My own research into Shelf history has brought me into contact with documents and deeds concerning many aspects of the township story. The task in the near future will be to marshal these into date and topic order and then present a balanced account. The Township Books on local government, and their analysis by Frank Barrett, I have already mentioned. The Savile family of Thornhill, Dewsbury, were Lords of the Manor of Shelf for many centuries, and indeed into the present century, and these manorial records will be important. Between 1969 and 1970 the Yorkshire Estate Records of the Saviles were deposited in the Dewsbury Central Library, and I shall be sifting the Shelf references. Some of the Savile records are in the Estate Office in Thornhill, while others are in County Records in Nottingham. Linked with the particular references of Shelf Manor will come more general references in the Wakefield Manor records. For criminal offences Shelf was in the Graveship of Brighouse, along with nine other townships. Courts were held twice yearly in Brighouse and the Township Constables were appointed annually. Here again the Wakfield Manor Court Rolls will be valuable.
Individual farmsteads are proving useful in providing records of agricultural economy and practices. The deeds and documents of Carr House Farm date back to A.D. 1600, and the owner has kindly placed these at my disposal. I am indebted to Mr. Sam Jagger for this and hope that other old farms will have similar documents. The Land Registry at Wakefield will be another source of information regarding the purchase and transfer of lands in Shelf, as will the County Record Office for Land Tax records, Quarter Sessions material and a variety of other source materials.
4. In Conclusion
Frustrating as research can be, there is nevertheless always something to stimulate curiosity and whet the appetite. Heckden, for example, was a relatively important locality in Shelf in the Middle Ages, but cannot now be identified. It appeared as Heckedenbanc in 1286, and Hekedeyn in 1487, probably deriving from an Old English word meaning 'hatch' or 'gate'. Just how and why the name vanished from local records remains a mystery.
Sometimes, out of general obscurity, an individual family or locality emerges with great clarity. In the 17th century, when Shelf was experiencing an increase in population and wealth, Samuel Wade was a thriving yeoman clothier, living at High Bentley.
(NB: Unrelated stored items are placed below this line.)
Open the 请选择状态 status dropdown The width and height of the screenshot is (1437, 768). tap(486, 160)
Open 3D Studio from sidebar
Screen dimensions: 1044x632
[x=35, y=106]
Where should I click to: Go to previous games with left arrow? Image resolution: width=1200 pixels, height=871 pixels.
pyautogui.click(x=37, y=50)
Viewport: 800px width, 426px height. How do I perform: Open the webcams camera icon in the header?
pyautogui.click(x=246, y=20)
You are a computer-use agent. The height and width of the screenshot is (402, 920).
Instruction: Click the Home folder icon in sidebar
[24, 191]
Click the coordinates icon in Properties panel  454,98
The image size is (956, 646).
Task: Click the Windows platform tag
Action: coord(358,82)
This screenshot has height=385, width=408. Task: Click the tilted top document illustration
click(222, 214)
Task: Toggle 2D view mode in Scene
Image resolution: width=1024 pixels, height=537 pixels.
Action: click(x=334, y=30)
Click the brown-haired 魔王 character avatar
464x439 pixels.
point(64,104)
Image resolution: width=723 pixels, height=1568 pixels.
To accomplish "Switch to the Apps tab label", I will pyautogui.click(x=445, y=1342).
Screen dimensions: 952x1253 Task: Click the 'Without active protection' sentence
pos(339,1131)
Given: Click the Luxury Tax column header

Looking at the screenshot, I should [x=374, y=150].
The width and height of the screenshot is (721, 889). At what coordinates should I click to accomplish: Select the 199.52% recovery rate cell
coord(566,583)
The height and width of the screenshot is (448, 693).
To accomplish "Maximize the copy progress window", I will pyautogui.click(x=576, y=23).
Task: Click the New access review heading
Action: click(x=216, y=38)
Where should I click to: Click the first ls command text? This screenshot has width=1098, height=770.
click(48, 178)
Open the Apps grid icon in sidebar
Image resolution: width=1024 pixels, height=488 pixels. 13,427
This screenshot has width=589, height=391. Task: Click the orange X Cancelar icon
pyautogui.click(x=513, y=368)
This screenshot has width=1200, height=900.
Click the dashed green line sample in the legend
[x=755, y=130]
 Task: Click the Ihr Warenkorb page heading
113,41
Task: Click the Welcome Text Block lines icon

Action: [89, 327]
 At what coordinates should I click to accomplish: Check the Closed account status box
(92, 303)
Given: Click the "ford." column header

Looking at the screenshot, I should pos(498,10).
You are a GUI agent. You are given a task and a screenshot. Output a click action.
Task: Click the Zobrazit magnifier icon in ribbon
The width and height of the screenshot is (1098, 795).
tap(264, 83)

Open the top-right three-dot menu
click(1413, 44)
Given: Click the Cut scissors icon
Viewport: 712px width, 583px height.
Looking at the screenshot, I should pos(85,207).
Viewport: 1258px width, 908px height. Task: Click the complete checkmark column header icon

On his death in 1693 he left goods to the value of £148: of this total £53 was accounted for by Kersey cloths, but more remarkably he was owed £400 for cloth in the hands of a London merchant.3
Coal mines have been recorded in the township since the 1500s at least, but leases and legal papers of the 18th and 19th centuries reveal how the local ironfounders exploited the reserves of coal and ironstone much more systematically, and also how disputes developed over the mineral rights on the unenclosed sections of Shelf Moor. Paradoxically each discovery opens up new topics, inviting the researcher to follow every ramification of the subject. At the moment I am travelling hopefully, but I look forward to the day when I 'arrive' with a 'History of Shelf, whatever its shortcomings, and however imperfect it may be.